By now, the word legend applies as much to the making and marketing of this extraordinary film as to the fictional backstory that haunts its characters. But, in a way, it's a shame this micro-budgeted picture has received so much attention for its unusual production history and comes to the UK after success of blockbusting proportions in the US, since it's the sort of film that gets its best effects by creeping up on you unawares and whispering scary things in the dark.
Many classic literary ghost and horror stories pretend to be manuscripts left by mysteriously-disappeared narrators, who often let their pens drop in mid-sentence as the monster comes to get them. First-time writer-directors Myrick and Sanchez opt for an update of that format (perhaps influenced by the notorious Cannibal Holocaust and all those bogus In Search Of Bigfoot snorers that came out in the 70s), with film instead of a diary. An opening caption tells us that three wannabe filmmakers disappeared in October 1994 in the Black Hills Forest of Maryland and that all that was ever found of them were several cans of film, which have been edited together into the documentary we are being shown.
The first few minutes are disorienting, deliberately shot with all the shakiness of raw footage from some backpacker's video diary. The actors, using their real names, swiftly establish soon-to-fray relationships: Heather (Donahue) is the director willing to suffer for her art who doesn't care if others suffer less willingly with her, cameraman Josh (Leonard) is the slacker-type along for the ride and sound technician Mike (Williams) is mostly concerned with making sure they get the rented equipment back on time. After interviewing a couple of locals about the legend, the foolhardy trio head into the woods, and everything starts to fall apart.
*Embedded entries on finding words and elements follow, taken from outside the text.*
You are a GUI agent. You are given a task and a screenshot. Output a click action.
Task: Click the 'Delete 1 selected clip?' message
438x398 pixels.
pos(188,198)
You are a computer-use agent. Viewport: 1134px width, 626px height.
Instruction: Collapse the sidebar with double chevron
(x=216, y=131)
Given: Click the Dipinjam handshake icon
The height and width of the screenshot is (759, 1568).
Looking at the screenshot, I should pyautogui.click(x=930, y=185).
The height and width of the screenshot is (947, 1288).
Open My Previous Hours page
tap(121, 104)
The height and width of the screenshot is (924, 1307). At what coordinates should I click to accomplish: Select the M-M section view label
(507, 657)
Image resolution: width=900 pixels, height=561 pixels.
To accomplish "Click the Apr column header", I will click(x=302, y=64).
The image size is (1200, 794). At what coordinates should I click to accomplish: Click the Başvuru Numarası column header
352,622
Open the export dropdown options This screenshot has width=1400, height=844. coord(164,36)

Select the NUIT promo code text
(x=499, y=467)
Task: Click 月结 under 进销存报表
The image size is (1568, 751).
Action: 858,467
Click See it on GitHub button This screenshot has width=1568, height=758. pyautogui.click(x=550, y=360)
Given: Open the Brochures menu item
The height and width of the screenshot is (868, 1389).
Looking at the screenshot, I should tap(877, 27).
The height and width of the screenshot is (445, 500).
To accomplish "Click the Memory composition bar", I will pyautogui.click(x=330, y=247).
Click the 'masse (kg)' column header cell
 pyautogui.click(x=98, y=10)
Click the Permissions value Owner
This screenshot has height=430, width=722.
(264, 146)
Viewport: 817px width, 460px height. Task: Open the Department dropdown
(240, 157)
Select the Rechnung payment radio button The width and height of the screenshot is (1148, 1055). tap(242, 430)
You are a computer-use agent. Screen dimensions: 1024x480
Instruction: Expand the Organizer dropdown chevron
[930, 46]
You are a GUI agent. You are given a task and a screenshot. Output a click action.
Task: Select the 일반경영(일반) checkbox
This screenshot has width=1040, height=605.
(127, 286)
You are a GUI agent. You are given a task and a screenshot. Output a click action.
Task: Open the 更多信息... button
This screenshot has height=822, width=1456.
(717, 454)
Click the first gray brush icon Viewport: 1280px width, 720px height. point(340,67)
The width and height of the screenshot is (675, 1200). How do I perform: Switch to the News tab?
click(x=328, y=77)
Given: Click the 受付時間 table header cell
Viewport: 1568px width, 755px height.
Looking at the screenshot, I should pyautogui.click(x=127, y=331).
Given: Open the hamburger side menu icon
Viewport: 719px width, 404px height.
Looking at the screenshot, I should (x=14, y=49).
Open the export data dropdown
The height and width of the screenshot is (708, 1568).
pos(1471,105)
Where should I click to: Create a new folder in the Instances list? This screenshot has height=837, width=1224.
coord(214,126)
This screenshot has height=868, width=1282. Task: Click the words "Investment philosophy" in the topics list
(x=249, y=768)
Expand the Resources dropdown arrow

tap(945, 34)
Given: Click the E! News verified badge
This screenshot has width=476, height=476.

It would be unfair to give away too much, but the movie gets its chills without resorting to special effects (which it couldn't have afforded anyway) or anything in the way of an explanation. It's strong on disturbing throwaways (stick-figure dolls, child-sized handprints, something unidentifiably bloody) and there's a gathering sense of panic - realising the woods don't conform to her precious map, Heather finally cracks up completely, far more disturbingly terrified than any previous screen screamer.
Inevitably, the film has more rough edges than most (many deliberate), and the improvised dialogue veers from the unsettlingly convincing and the needlessly rambling. But as an object lesson of how little you need for terror beyond pitch darkness, The Blair Witch Project deserves all its success, and then some.